Wednesday, September 22, 2010

Reading Response

1. Some characteristics of the American Psychodrama of the 1940's are dream, ritual, dance, and sexual as described by Sitney.

2. When Sitney means when he say's an "imagist" structure replaces a narrative structure in Choreography for the Camera there is no said "narrative" to the film but instead "images" are used to tell the story and in the instance it is the dancers body and movement that conveys motion, feelings, etc. through his language of dance which is a series of images.

3. Sitney's description or response to the film Ritual in Transfigured Time helped make more sense of the film. Now I understand more of the symbolism of the widow and the guide while mentioning the scarf. These things I did not pick up on but it is clearer now. This does not mean I enjoyed the film any more because I did not but it does help me to understand it more.

4. Paraphrasing Sitney's paragraph that begins "The filmic dream constituted" would mean to me....that what we as an audience sees on screen is nothing more than what the director feels. It is an emotional visualization coupled with how the director thinks about a subject.

5. According to Sitney, the film Dome, at the end is not an apocalypse of liberated gods or demons nor is it a perversion of the myth of Pentheus and Dionysus What divinity the thers maintain comes from the Magus. This was definitely not what I got from the film as I stated in class. I got bored quickly and could only take so much repetition. If I had to choose some story in the mess of the Dome I would think it had to do with cults.

6. The key characteristics of the lyrical film are that there is no longer a hero and the protagonist is behind the camera the screen is filled with movement both in editing and the camera.

7. I believe that Sitney means "hard" montage is quicker more random paced montage while a "soft" montage is slower with a less frantic, easier to follow narrative. He sites examples in the opening collision of night and day shots.

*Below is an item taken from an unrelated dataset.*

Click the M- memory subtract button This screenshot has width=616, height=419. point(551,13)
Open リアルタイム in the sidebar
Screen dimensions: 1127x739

8. The characteristics of vision according to Brakhage were the fact that he has his own vision. All filmmakers will have a different vision of the same thing THe camera will be able to photograph what "it" sees but not necessarily what the filmmaker sees.

9. Sitney argues that about Brakhage because he was the first to embrace the formal directives and verbal aesthetics of abstract expressionism and because of his flying camera and fast cutting also his work with films only using what he did to the surface of the celluloid; scratching, painting, toning, etc.

10. The significant archetypes in Dog Star Man are Innocence, Experience, Ulro, and Eden. Some writers that are associated with these four types of existence are : It was the romanticism movement which was associated with writers such as : Whitman, Dickinson, Stevens, and Crane to name a few.

Sunday, September 19, 2010

Inauguration of the Pleasure Dome

Thought I would write a quick gut response to the film we recently watched , Inauguration of the Pleasure Dome. Can't really say that I enjoyed the film too much. I can watch films that have nothing but images and music with no story line but focuses more on expressing emotion or feeling through images; I can also watch films with a story line. This film was a hybrid of both and I did not enjoy it. It seemed to have enough things happening that it could keep you engaged trying to figure what was going on but was devoid of any real sense of story. I want to either be fully engaged or not at all. This, to me, was a bad mix of both. The colors were gorgeous but I did not enjoy the forty minutes of it.